Rewrite the entries below, starting with the line with "Image resolution: width=369" and going on through the line with "Sign up for", so that "pixels" becomes "px" and everything else stays the same.

Data items
%%

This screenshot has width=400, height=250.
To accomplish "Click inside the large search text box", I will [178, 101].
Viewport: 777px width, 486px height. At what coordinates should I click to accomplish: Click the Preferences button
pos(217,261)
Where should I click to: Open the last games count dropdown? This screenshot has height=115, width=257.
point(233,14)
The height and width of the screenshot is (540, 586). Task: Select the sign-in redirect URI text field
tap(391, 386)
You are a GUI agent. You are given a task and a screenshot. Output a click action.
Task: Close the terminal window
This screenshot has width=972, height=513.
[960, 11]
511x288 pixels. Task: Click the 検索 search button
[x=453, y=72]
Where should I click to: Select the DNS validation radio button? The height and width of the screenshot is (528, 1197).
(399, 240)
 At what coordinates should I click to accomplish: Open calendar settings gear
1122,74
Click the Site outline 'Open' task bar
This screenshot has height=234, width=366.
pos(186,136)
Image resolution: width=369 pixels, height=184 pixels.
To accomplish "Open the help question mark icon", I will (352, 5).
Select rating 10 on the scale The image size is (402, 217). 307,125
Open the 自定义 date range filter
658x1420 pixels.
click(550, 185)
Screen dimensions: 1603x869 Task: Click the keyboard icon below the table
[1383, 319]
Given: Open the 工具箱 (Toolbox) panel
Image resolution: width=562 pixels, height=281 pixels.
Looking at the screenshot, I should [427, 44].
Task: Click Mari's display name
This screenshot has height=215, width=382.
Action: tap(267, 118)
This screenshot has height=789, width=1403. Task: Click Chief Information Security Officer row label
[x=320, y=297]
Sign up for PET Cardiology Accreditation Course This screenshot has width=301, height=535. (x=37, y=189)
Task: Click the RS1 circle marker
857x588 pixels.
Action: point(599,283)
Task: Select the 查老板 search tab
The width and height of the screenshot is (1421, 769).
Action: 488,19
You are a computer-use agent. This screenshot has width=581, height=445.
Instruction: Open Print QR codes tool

%%

### Solution for this problem:
Image resolution: width=369 px, height=184 px.
To accomplish "Open the help question mark icon", I will (352, 5).
Select rating 10 on the scale The image size is (402, 217). 307,125
Open the 自定义 date range filter
658x1420 px.
click(550, 185)
Screen dimensions: 1603x869 Task: Click the keyboard icon below the table
[1383, 319]
Given: Open the 工具箱 (Toolbox) panel
Image resolution: width=562 px, height=281 px.
Looking at the screenshot, I should [427, 44].
Task: Click Mari's display name
This screenshot has height=215, width=382.
Action: tap(267, 118)
This screenshot has height=789, width=1403. Task: Click Chief Information Security Officer row label
[x=320, y=297]
Sign up for PET Cardiology Accreditation Course This screenshot has width=301, height=535. (x=37, y=189)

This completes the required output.